Homme libre n'appartenant à aucune formation politique, Lefrançais ne put, à de très rares exceptions qu'il narre avec humour, exercer son métier d'enseignant. Il sera d'ailleurs révoqué après sa participation aux journées de juin 1848. De l'interdiction de séjour à Paris après l'écrasement de la révolution de juin 1848 jusqu'à sa condamnation à mort par contumace le 30 août 1872, en passant par son exil à Londres et son retour dans la capitale où il participa à divers meetings tolérés par le Second Empire, Lefrançais fut un infatigable militant qui se définissait comme communiste antiautoritaire :

«Il faut distinguer entre la République et les républicains. Qu'il est hors de doute qu'aujourd'hui, comme il y a cinquante ans, la République n'est, pour le plus grand nombre de ceux qui s'en prétendent partisans qu'un moyen de se créer des situations - impossibles pour eux sous une monarchie, les avenues du Pouvoir étant soigneusement gardées contre eux par des privilégiés de la naissance et de la fortune dont la royauté a besoin de s'entourer pour sa propre sécurité -; mais cela n'a rien à faire avec l'idée même de République qui, dans la conception moderne, n'a de valeur propre que parce qu'elle correspond à la suppression au moins graduelle du principe d'autorité. (...) Qu'enfin si les républicains sont le plus souvent peu dignes de la confiance qu'on leur accorde, cela n'infirme en quoi que ce soit la supériorité de la République - qui réserve l'avenir aux générations futures - tandis que la monarchie confisque cet avenir au seul profit de sa dynastie.»
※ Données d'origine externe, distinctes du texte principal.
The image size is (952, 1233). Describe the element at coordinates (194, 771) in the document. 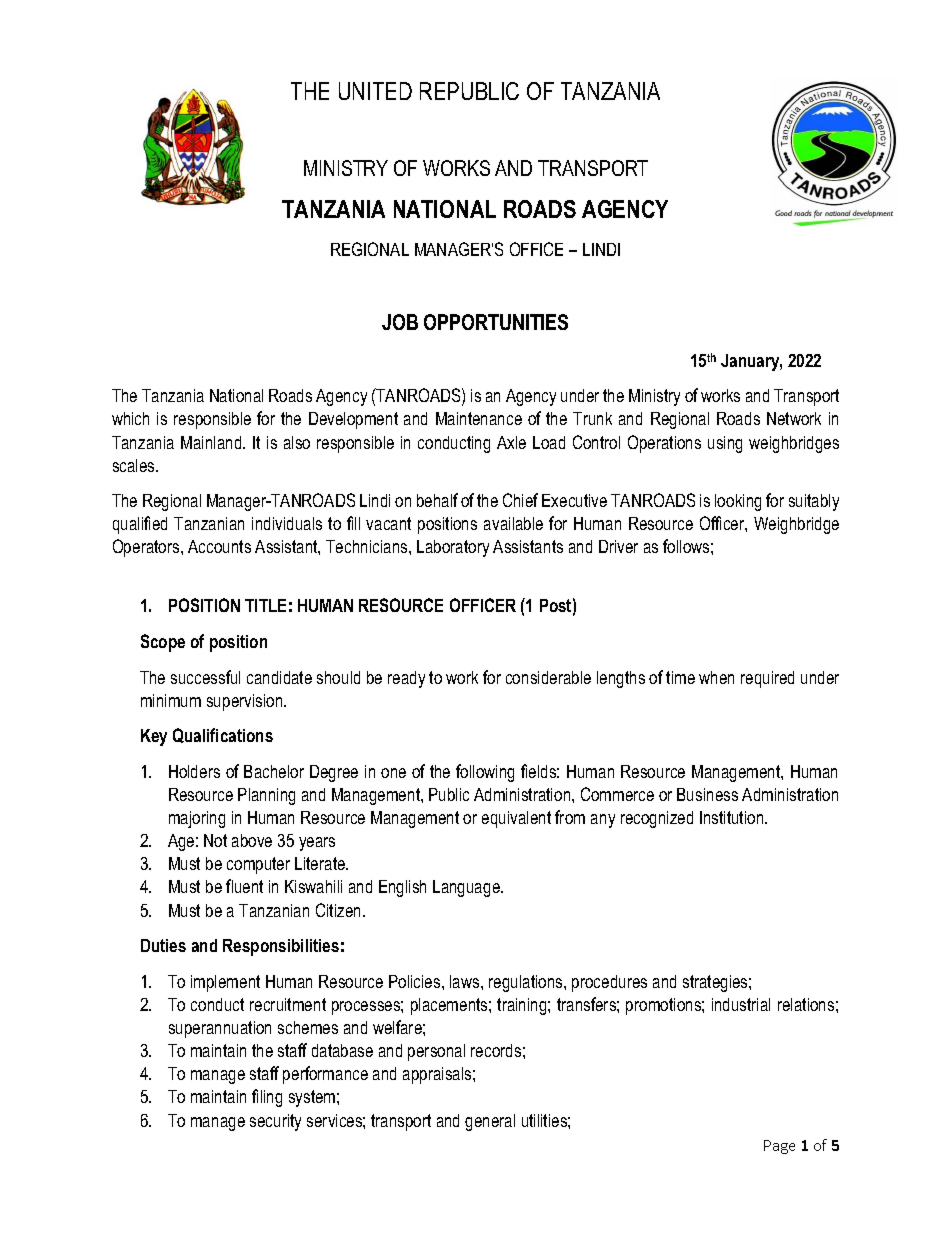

Lefrançais narre, presque au jour le jour, sa vie et celle de ses proches, ses difficultés pour vivre décemment, les brimades du pouvoir républicain puis impérial, la lâcheté des républicains lors du coup d’État de 2 décembre 1851, les arrestations, les conditions de détention, les procès, l'espoir et les terribles répressions de 1848 et de 1871.

« Cette catégorie de socialistes se compose généralement de petits bourgeois, commerçants ou industriels de province, qui aiment à deviser réforme sociales... à venir, et à à venir lentement surtout. »

La galerie de portraits d'amis et de camarades, de traitres et d'ennemis de son temps est impressionnante : Vallès, Varlin, Blanqui, Barbès, Proudhon, Leroux, Blanc, Déjacque, Delescluze. Et la description de la vie quotidienne, de la misère, de l'arbitraire du régime, des exilés londoniens et de leurs divisions internes, des réunions clandestines, des journaux qui ont maille à partir avec la censure et des meetings est passionnante.

« Je ne crois ni à la possibilité ni surtout à la valeur d'une dictature comme moyen de faire triompher la révolution sociale. Je ne sais ni homme ni groupe qui soit de taille à résoudre seul les multiples problèmes qu'elle soulève, quels que soient l'intelligence et le dévouement du dictateur et de ses amis. Je ne puis donc être banquiste. Mais je n'en ai pas moins pour Blanqui, dont toute la vie a été généreusement sacrifiée sans réserve à la Révolution, le respect auquel il a droit (...). »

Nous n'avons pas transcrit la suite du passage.